Sunday 28 December 2014

Swedish general election cancelled

The extraordinary Swedish general election which it was recently announced would take place on 22 March will now not take place after all, it was announced on Saturday. This follows from an agreement reached between the governing Social Democrats and Green Party and the four parties of the centre-right block which aims at making it possible for a minority government to survive despite the stated intention of the right-wing extremist Sweden Democrats, who hold the parliamentary balance, to defeat any government that will not do the extremists' bidding.
The decision to hold an extraordinary parliamentary election in March was announced by Prime Minister Stefan Löfven on 3 December, after the Sweden Democrats ensured that his government's budget was defeated and the budget proposed by the four centre-right parties, which ruled for eight years until they were defeated in September's general election, was adopted instead.
However, the Social Democrats and the Green Party on one side and the Conservatives, the Liberal People's Party, the Centre Party and the Christian Democrats on the other have now reached an agreement, valid from 2015 till 2022, which says that neither of them will block the election of the leader of the largest party constellation to the premiership and ensures that the government will be able to get its budget proposal through Parliament, while it will also no longer be possible for the opposition to amend single parts of the budget.

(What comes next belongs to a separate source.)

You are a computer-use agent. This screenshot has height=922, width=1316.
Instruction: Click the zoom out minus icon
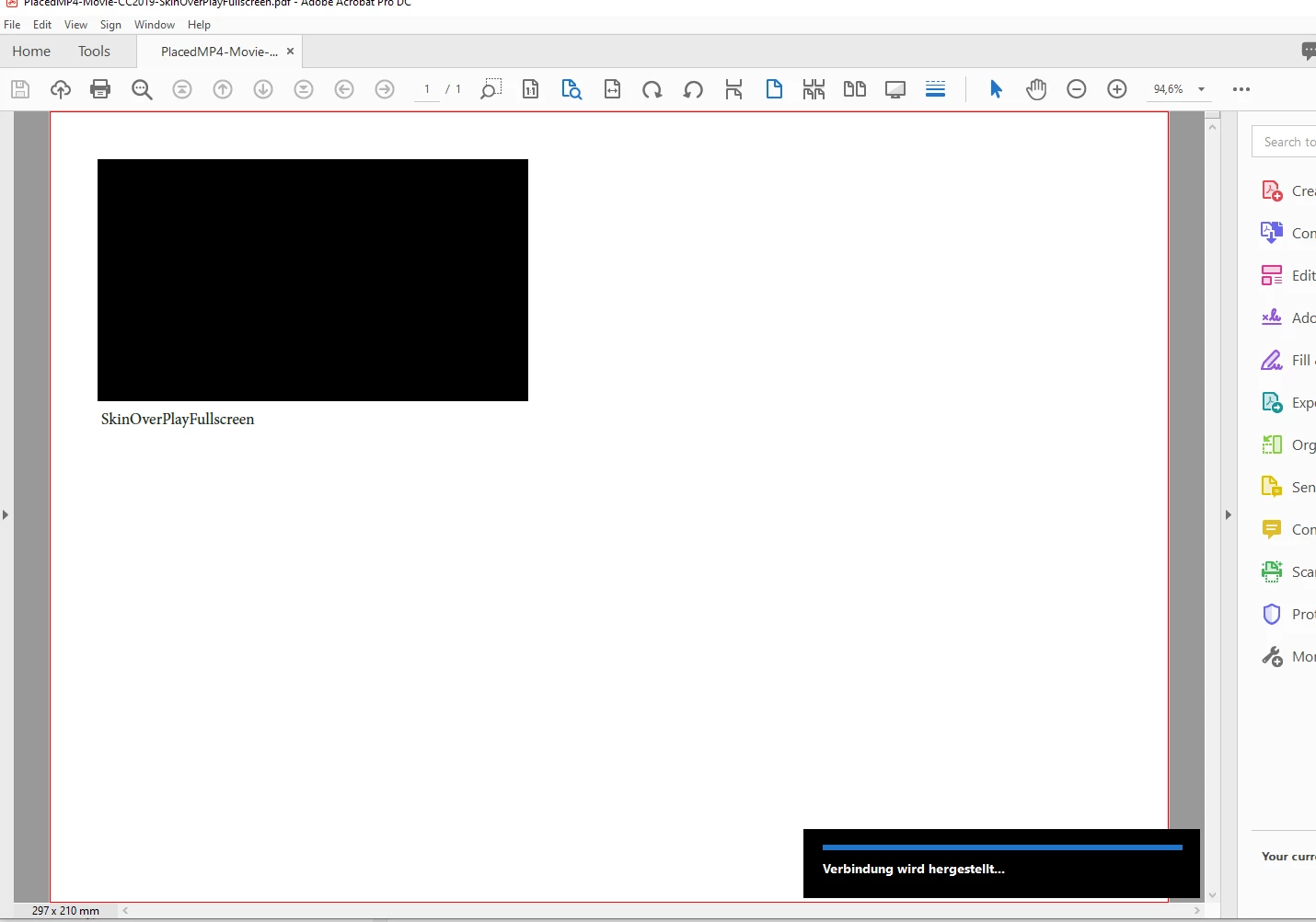pos(1077,89)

This agreement across the divide between the two blocks cancels out the influence of the Sweden Democrats, who responded by stating their disgust that it will be possible for a "very small minority" to decide over a majority, which seems to be an ironic statement from a party which after receiving thirteen percent of the votes made clear their intention to defeat any government and budget that would not do their bidding. he Sweden Democrats will now call for a vote of no confidence against Prime Minister Stefan Löfven and have demanded that the four centre-right parties join them in defeating the government, something those parties have again made it clear they will not do.